Source records —
########################################
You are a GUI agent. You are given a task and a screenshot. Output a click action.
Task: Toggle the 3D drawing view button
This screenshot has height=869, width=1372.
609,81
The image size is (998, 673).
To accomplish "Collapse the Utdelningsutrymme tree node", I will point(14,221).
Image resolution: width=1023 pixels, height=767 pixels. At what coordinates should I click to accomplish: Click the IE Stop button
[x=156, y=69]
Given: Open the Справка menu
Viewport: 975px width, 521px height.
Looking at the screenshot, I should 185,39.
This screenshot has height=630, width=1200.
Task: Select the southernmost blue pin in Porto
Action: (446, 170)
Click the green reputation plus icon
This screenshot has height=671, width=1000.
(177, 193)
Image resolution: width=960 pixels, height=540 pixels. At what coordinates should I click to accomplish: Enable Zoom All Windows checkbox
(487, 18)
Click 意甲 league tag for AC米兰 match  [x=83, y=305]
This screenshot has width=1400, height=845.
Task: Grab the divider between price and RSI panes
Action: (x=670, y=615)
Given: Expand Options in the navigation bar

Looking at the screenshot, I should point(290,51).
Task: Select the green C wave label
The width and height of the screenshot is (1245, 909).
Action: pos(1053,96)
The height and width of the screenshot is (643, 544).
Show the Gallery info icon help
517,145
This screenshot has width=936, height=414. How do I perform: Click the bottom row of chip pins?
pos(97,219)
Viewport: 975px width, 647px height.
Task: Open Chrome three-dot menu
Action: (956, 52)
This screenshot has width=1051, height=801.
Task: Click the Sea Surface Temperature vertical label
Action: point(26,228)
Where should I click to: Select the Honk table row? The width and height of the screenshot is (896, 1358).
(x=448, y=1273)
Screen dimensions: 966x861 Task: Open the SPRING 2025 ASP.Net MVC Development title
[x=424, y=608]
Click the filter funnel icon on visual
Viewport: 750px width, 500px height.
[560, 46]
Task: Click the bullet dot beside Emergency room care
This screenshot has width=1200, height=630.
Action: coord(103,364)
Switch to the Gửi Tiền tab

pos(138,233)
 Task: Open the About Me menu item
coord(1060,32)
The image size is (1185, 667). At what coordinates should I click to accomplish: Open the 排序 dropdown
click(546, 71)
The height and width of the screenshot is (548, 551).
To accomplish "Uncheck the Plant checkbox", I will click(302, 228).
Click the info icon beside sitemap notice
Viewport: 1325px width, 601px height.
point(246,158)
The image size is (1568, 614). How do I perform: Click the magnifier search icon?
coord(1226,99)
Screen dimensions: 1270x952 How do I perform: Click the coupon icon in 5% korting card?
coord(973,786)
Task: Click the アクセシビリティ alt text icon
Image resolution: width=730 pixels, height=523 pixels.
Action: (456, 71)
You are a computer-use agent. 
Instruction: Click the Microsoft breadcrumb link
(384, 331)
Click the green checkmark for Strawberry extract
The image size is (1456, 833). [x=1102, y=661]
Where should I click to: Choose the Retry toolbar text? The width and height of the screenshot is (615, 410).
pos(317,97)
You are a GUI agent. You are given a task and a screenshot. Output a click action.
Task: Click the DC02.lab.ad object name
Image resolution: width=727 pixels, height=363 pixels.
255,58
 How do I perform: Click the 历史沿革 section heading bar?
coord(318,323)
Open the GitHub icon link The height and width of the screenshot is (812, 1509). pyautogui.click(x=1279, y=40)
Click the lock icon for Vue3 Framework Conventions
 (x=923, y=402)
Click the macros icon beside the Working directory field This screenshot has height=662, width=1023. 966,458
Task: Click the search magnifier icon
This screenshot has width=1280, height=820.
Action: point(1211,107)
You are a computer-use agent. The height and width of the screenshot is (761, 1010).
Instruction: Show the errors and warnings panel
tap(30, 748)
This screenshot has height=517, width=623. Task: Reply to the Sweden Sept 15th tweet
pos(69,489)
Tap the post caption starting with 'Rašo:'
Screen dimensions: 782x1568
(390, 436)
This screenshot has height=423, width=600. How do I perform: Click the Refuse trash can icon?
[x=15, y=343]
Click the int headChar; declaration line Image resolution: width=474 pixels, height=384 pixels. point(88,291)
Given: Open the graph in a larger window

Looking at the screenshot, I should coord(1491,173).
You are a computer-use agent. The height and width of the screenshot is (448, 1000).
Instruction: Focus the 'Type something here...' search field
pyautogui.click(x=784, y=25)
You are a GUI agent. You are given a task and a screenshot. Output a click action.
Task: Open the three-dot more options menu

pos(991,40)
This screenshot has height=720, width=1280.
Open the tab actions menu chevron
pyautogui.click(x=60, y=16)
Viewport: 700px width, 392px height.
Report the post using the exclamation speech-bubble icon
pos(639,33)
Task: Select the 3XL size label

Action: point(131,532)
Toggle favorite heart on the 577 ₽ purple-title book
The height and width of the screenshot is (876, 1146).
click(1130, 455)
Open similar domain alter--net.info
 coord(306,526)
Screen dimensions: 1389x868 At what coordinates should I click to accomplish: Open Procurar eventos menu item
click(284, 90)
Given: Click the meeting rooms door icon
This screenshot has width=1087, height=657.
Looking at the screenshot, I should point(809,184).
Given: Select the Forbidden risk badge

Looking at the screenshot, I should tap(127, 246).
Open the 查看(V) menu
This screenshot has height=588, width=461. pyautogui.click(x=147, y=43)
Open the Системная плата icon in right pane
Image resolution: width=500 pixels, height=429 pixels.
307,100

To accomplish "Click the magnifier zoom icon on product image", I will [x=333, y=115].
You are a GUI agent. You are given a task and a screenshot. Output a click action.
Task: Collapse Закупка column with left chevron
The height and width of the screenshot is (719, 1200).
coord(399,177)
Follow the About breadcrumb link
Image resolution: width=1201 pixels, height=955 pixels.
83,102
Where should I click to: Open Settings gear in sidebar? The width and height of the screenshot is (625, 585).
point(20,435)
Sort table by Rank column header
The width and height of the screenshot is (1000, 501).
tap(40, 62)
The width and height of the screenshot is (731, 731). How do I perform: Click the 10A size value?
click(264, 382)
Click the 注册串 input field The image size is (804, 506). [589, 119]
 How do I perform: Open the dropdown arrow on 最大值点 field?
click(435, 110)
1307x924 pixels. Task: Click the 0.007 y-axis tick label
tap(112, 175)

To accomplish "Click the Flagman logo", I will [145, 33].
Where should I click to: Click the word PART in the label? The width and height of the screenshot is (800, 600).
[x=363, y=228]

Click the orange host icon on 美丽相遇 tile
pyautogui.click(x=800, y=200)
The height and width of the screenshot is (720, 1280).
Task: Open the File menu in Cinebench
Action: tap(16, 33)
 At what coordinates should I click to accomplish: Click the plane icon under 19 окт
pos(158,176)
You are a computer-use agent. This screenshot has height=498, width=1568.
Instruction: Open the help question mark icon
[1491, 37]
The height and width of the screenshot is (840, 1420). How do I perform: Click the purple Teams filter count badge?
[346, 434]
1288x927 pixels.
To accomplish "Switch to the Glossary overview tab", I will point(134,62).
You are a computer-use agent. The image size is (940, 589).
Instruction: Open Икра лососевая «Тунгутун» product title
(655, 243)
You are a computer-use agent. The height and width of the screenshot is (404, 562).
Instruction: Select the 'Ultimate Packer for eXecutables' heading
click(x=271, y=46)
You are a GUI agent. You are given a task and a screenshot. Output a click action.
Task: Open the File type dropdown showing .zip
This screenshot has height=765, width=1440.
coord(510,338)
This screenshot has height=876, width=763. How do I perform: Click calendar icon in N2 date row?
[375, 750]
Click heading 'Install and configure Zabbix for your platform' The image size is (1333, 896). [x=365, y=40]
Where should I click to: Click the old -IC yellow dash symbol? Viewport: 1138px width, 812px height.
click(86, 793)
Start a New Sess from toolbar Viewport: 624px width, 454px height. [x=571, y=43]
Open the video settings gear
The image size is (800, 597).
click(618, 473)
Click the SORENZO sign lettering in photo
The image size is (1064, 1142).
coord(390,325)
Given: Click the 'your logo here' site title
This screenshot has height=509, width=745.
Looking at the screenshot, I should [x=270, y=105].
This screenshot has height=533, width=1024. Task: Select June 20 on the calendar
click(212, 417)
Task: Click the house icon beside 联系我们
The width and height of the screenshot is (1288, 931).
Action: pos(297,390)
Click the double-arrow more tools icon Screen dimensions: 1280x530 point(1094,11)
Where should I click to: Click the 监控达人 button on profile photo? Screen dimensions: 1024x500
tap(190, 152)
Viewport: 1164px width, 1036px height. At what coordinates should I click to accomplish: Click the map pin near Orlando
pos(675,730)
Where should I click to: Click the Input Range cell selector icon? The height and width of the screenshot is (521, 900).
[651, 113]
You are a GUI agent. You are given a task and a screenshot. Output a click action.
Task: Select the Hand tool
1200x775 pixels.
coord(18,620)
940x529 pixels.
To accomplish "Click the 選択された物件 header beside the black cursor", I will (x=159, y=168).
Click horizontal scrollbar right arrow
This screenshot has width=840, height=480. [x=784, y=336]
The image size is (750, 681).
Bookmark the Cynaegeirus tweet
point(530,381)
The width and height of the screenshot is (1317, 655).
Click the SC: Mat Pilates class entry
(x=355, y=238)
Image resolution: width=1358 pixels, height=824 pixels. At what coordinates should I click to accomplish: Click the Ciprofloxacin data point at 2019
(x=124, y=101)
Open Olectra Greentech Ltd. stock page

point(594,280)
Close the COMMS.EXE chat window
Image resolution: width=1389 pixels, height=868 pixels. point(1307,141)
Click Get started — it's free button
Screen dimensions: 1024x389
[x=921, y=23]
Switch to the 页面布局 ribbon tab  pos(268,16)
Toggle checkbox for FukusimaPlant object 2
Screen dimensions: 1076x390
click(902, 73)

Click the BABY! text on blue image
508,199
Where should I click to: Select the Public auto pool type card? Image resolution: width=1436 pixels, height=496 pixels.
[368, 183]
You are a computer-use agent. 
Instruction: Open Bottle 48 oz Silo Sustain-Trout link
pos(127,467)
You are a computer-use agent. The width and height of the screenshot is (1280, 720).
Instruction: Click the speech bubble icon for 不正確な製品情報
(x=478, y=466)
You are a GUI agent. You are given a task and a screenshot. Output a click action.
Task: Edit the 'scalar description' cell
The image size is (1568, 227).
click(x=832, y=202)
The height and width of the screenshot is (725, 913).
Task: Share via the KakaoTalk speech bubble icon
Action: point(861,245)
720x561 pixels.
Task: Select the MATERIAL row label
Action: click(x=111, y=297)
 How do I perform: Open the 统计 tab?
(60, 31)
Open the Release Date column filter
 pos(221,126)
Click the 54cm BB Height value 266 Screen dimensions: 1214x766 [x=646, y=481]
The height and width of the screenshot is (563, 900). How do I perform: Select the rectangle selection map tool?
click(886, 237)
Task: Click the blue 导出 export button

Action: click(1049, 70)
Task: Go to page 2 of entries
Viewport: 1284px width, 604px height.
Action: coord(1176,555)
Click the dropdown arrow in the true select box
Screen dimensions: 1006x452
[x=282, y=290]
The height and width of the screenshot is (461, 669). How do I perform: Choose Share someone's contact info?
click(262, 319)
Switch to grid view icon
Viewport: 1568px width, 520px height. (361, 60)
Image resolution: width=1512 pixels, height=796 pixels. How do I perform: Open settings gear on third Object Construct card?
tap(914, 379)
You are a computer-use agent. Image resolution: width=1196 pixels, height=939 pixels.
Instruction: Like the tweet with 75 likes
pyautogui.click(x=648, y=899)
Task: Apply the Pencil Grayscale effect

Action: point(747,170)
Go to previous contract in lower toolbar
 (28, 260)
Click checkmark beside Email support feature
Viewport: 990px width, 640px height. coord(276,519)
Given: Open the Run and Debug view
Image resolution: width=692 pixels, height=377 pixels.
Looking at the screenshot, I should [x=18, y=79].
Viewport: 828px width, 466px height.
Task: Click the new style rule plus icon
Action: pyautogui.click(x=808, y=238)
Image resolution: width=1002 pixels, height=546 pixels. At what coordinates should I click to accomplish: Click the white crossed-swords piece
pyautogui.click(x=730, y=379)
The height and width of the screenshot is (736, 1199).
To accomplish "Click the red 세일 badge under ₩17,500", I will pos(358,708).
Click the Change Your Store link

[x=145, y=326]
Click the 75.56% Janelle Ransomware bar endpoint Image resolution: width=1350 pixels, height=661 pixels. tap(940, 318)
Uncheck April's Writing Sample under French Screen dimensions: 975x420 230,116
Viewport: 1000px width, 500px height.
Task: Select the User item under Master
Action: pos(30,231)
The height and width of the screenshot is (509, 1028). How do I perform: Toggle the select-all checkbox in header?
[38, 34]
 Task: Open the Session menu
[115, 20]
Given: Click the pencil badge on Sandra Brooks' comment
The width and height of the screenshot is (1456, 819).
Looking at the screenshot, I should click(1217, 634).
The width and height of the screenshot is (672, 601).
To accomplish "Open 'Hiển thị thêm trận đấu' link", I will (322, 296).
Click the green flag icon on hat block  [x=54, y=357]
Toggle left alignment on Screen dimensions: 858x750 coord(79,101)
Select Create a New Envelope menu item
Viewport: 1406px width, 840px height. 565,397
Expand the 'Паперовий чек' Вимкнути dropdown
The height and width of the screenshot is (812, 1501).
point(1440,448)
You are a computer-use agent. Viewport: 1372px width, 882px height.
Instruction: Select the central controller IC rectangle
########################################
ACTION ITEM — All lines above from the one with "Switch to the 页面布局" to the one with "Click the 54cm", inclusive, should be copied exactly, and no other lines.

TASK OUTPUT —
Switch to the 页面布局 ribbon tab  pos(268,16)
Toggle checkbox for FukusimaPlant object 2
Screen dimensions: 1076x390
click(902, 73)

Click the BABY! text on blue image
508,199
Where should I click to: Select the Public auto pool type card? Image resolution: width=1436 pixels, height=496 pixels.
[368, 183]
You are a computer-use agent. 
Instruction: Open Bottle 48 oz Silo Sustain-Trout link
pos(127,467)
You are a computer-use agent. The width and height of the screenshot is (1280, 720).
Instruction: Click the speech bubble icon for 不正確な製品情報
(x=478, y=466)
You are a GUI agent. You are given a task and a screenshot. Output a click action.
Task: Edit the 'scalar description' cell
The image size is (1568, 227).
click(x=832, y=202)
The height and width of the screenshot is (725, 913).
Task: Share via the KakaoTalk speech bubble icon
Action: point(861,245)
720x561 pixels.
Task: Select the MATERIAL row label
Action: click(x=111, y=297)
 How do I perform: Open the 统计 tab?
(60, 31)
Open the Release Date column filter
 pos(221,126)
Click the 54cm BB Height value 266 Screen dimensions: 1214x766 [x=646, y=481]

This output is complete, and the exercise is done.